Generally, tax-savers tend to make their tax-saving investments only in February and March when they have to submit investment proofs. But those investments will be made in haste and might not turn out to be as meaningful as they should be. The purpose of tax-saving investments in ELSS funds shouldn’t be only to save taxes, they should be used to achieve long-term financial goals as well.
This is why you need to plan out your investments well before the due date of 31st March. Ideally, you should begin investing at the start of a new financial year itself, but don’t be concerned if you didn’t do that. You can still make use of the coming 6 months to fulfill your tax-saving obligations and get the best out of your ELSS fund investments.
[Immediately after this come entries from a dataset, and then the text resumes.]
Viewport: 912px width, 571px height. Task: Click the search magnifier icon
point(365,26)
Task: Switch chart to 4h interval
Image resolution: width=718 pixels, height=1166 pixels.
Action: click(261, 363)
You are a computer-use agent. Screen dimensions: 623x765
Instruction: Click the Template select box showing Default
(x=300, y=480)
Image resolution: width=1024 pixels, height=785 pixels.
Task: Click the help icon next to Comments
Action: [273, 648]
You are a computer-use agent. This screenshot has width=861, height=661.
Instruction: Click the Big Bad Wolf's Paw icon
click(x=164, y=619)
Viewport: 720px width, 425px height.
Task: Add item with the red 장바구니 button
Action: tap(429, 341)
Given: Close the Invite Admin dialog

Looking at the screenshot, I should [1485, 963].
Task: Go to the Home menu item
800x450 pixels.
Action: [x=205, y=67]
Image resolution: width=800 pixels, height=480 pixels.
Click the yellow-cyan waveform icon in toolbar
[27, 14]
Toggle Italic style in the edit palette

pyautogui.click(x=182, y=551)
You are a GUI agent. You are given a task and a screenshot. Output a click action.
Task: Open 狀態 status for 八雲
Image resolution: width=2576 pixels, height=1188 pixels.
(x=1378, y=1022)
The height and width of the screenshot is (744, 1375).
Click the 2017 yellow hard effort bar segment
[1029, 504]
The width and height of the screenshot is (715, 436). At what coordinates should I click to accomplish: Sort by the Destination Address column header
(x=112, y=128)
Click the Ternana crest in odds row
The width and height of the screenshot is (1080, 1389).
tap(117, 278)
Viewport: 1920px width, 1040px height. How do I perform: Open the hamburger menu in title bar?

The first thing you should do is figure out how much of the Rs 1.5 lakh Section 80C limit you have to invest in ELSS funds. To do this, you need to first look at the 80C deductions that you are already putting money in. These include your annual life insurance premium, PPF contribution, home loan principal repayment, children’s school tuition fees, etc. These are the investments and expenses you make anyway and once you have information about them, you will be able to see how much of the Rs 1.5 lakh is left to invest in ELSS funds.
Let’s suppose you have Rs 1 lakh of the 80C limit left to invest in ELSS funds. The mistake you shouldn’t make here is investing that entire amount in one go. Equity-based investments earn higher returns when they are spread out over a period of time. This is why systematic investment plans (SIP) are recommended by experts. What you should do is divide the amount you want to invest in ELSS funds for this financial year into 6 parts and invest it every month from October to March. This will allow you to benefit from rupee cost averaging and purchase fund units at different levels of the market. It will also allow you to make sure that you don’t catch a market peak.
Once you have the exact amounts to be invested, you can split it across more than one ELSS fund to benefit from diversification and different investment styles. A portfolio of 3 ELSS funds would be ideal for most tax-savers. Pick ELSS funds on the basis of their historic performance. A fund that has done well over different market cycles would be best placed to navigate the uncertainties of the equity markets in the future. Furthermore, investing in more than one fund cushions your portfolio against the underperformance of any one of your funds.
Of course, before you invest in ELSS funds, you need to understand that they don’t guarantee returns. These tax-saving mutual funds invest in equities and are susceptible to equity-related risks. But they make good investment options because they have a lock-in of only 3 years and the equity exposure can help beat inflation in the long run.
ELSS funds should be a part of most tax-savers’ investment portfolios. When your investments in them are properly planned out, they provide the dual benefit of tax saving and long-term wealth.